A new optical lens harvests and concentrates scattered light from multiple directions without any moving components, raising hopes that it could help make future solar cells more efficient. Designed by Nina Vaidya and Olav Solgaard at Stanford University, US, the lens relies solely on the increasing refractive indices of successive glass layers to redirect light. The success of a prototype suggests that it could be used as a tile-able surface on solar panels.
To improve the efficiency of solar cells, many researchers are working on techniques to concentrate incoming sunlight onto smaller areas. This can be done using a wide range of advanced optical setups – but for optimum efficiency, these devices must move to face the Sun at all times, which requires costly and complex tracking systems.
As an alternative, Vaidya and Solgaard designed a lens that collects scattered sunlight passively, over a broad range of incident angles, and concentrates it onto a single spot. Dubbed the Axially Graded Index Lens (AGILE) by its designers, the device is shaped like an inverted square pyramid with the apex cut off.
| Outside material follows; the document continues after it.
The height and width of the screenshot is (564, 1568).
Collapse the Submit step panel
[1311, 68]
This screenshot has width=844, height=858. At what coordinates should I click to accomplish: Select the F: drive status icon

It is composed of eight glass layers, with refractive indices that increase progressively towards the bottom.
Thanks to this arrangement, when a beam of light enters the larger square at the top of AGILE, its path curves downwards as it progresses through the pyramid. Regardless of the beam’s angle of incidence at the top, it will thus be almost vertical once it reaches the smaller square at the bottom. Vaidya and Solgaard also coated the sloping sides of their pyramid with a mirror, so light that might otherwise escape from the lens gets reflected inside.
Search for the right materials
To build a prototype version of AGILE, Vaidya and Solgaard carried out an extensive search of possible glass materials. These glasses would need to satisfy a stringent set of requirements, including the ability to transmit a broad range of wavelengths from the solar spectrum, which spans roughly 300 to 1200 nm. The materials would also need to display similar rates of thermal expansion, while still encompassing a broad range of refractive indices.
Once the duo identified a set of optical glasses that fulfilled these conditions, they fabricated a prototype by bonding the layers together into a vertical stack, before carving out the lens’ pyramid shape and coating it with reflective aluminium.
Kirigami solar cells follow the Sun
In their initial experiments, which they describe in Microsystems and Nanoengineering, the researchers showed that AGILE transmitted over 90% of incoming scattered light, concentrated on a spot a third of the size of the upper square surface. Based on this result, they suggest that solar panels could be coated with arrays of AGILE tiles, which would not only allow the panels to capture the Sun’s light passively throughout the day, but also permit them to harvest the diffuse light scattered by Earth’s atmosphere.
The duo report that the next step will be to show how AGILE could be manufactured on large scales, through techniques including spray coating, moulding and 3D printing.